Fines that are issued to patients in England claiming free NHS prescriptions while not eligible have doubled.

The NHS Business Services Authority (NHSBSA) issued a total of 979,210 fines in 2016-17, an increase of nearly 100%, with 494,129 fines issued in 2015-16.

England is the only country in the UK to still charge for prescriptions. The charge is currently £8.60 for each medicine or appliance dispensed.

Why are patients fined? Patients can be fined a maximum of £100 for obtaining free medication after an exemption certificate has expired or when the patient is not entitled to free prescriptions at all.

The British Medical Association (BMA) said those on low incomes and with long-term illnesses were often hit and say no patient should have to pay for their care.

Dr Richard Vautrey, of the BMA, said; “Fining people should be a last resort. Often those people who may be fined are probably the least able to afford to pay.
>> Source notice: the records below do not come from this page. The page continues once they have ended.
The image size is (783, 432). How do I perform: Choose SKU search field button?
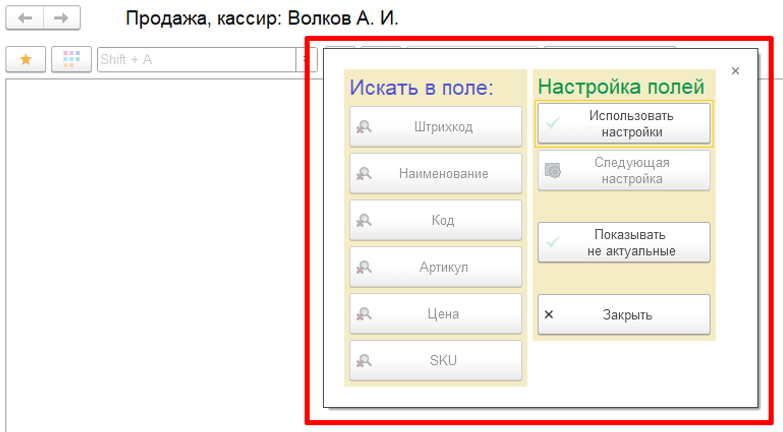coord(435,360)
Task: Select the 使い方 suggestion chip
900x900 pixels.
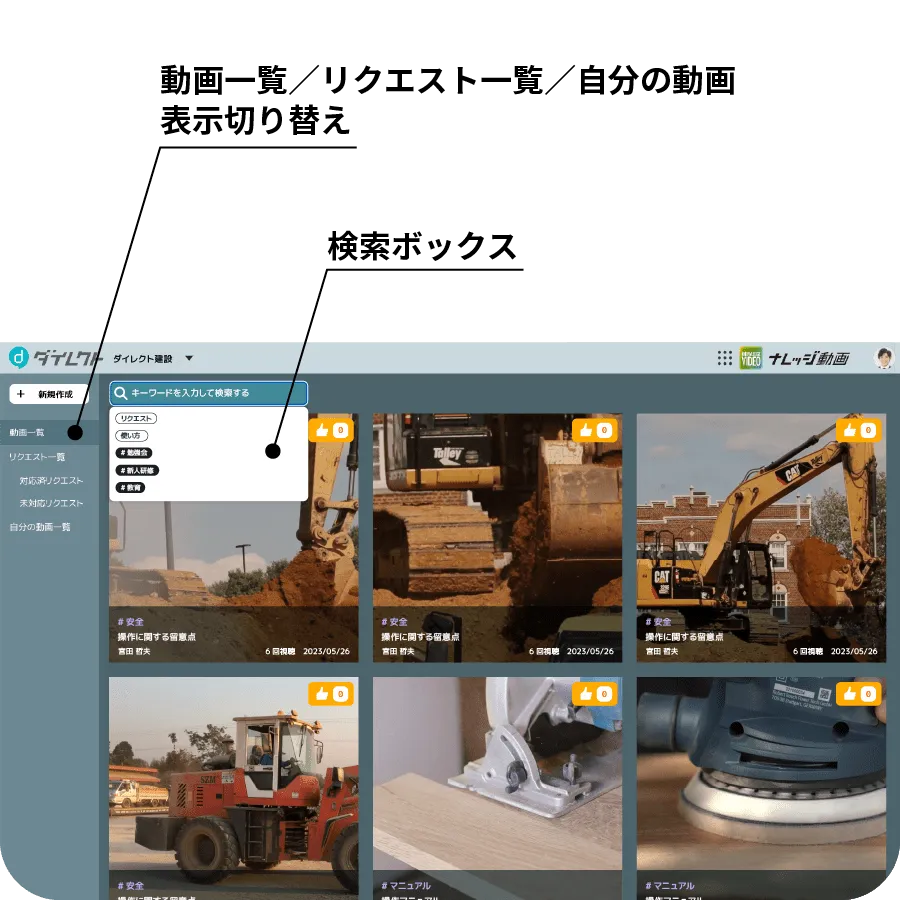Action: click(131, 436)
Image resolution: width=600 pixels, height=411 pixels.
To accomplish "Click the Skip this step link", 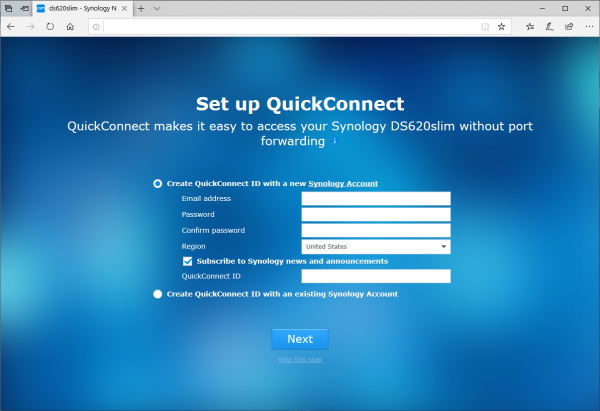I will [x=300, y=360].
They’re often people who have multiple conditions who may need regular prescriptions and that costs an awful lot of money.”

The Royal Pharmaceutical Society said fines often stemmed from patients not knowing or forgetting to renew their paperwork and largely rely on people’s honesty when dispensing medicines free-of-charge.

The NHSBSA said it was the patient’s responsibility to ensure they were entitled to claim free-of-charge prescriptions.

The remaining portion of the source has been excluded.